(TASK STATEMENT) Return all lines from the entries below in which the word "computer" is present.

(PROVIDED ENTRIES)

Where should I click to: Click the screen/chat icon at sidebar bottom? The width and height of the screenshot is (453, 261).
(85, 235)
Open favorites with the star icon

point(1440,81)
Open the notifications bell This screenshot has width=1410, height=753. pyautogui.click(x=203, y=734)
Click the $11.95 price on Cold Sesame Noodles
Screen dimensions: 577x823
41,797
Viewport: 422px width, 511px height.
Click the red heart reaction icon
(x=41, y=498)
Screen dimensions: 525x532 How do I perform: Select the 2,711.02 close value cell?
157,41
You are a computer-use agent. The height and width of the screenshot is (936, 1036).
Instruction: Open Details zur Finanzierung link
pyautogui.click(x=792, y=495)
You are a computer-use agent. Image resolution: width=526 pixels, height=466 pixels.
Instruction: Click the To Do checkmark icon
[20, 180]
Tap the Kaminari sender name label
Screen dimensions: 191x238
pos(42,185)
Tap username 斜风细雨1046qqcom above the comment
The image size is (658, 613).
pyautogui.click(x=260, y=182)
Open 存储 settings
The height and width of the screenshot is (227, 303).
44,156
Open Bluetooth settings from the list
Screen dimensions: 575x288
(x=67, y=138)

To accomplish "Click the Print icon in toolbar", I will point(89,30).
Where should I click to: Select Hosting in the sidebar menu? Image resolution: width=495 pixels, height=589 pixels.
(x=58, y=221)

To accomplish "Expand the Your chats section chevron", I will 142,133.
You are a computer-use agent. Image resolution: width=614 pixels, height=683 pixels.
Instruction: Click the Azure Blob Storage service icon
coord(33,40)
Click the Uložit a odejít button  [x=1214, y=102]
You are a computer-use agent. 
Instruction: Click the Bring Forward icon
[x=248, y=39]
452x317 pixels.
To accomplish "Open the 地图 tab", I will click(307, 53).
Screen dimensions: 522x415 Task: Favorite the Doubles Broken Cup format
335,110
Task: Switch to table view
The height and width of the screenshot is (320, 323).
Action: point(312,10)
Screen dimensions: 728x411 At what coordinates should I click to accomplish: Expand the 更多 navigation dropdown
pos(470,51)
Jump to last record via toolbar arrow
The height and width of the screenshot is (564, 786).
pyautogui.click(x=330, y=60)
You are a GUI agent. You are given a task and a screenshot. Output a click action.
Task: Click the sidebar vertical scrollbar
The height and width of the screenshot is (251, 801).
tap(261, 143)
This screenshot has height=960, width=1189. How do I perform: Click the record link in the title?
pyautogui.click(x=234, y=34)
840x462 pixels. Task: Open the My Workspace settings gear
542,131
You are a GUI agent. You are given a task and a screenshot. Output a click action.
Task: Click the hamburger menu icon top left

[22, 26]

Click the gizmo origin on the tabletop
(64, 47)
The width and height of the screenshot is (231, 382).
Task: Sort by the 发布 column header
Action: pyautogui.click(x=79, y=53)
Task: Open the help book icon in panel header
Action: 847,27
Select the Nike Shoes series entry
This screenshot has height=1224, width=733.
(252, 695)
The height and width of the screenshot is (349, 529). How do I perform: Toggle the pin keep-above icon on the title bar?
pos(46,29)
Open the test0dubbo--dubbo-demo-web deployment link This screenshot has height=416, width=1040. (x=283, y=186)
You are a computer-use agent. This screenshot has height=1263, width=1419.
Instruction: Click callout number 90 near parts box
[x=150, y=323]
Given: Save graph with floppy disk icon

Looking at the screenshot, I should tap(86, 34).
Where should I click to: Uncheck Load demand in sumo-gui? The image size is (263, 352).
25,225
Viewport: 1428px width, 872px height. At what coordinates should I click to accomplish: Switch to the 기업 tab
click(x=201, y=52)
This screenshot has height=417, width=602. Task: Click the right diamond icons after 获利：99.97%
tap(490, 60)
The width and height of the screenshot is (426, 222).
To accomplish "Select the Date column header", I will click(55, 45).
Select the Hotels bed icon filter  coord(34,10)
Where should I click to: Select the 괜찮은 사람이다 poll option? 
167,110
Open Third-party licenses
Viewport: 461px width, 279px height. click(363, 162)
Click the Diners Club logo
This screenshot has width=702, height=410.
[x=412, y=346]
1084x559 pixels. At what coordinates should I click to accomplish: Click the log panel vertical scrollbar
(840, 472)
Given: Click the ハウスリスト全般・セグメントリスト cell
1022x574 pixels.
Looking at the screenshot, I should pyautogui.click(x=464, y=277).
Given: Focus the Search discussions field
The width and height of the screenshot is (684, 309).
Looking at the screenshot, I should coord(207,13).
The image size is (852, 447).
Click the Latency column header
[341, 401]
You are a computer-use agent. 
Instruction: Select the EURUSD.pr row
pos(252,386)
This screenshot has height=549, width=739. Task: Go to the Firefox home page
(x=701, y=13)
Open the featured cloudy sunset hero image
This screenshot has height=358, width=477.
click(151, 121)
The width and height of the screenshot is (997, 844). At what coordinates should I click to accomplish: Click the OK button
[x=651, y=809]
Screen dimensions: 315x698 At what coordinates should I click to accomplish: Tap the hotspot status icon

(EXERCISE ANSWER)
You are a computer-use agent. The height and width of the screenshot is (936, 1036).
You are a computer-use agent. Image resolution: width=526 pixels, height=466 pixels.
You are a computer-use agent. Image resolution: width=614 pixels, height=683 pixels.
You are a computer-use agent. 
You are a computer-use agent. This screenshot has height=1263, width=1419.
You are a computer-use agent. 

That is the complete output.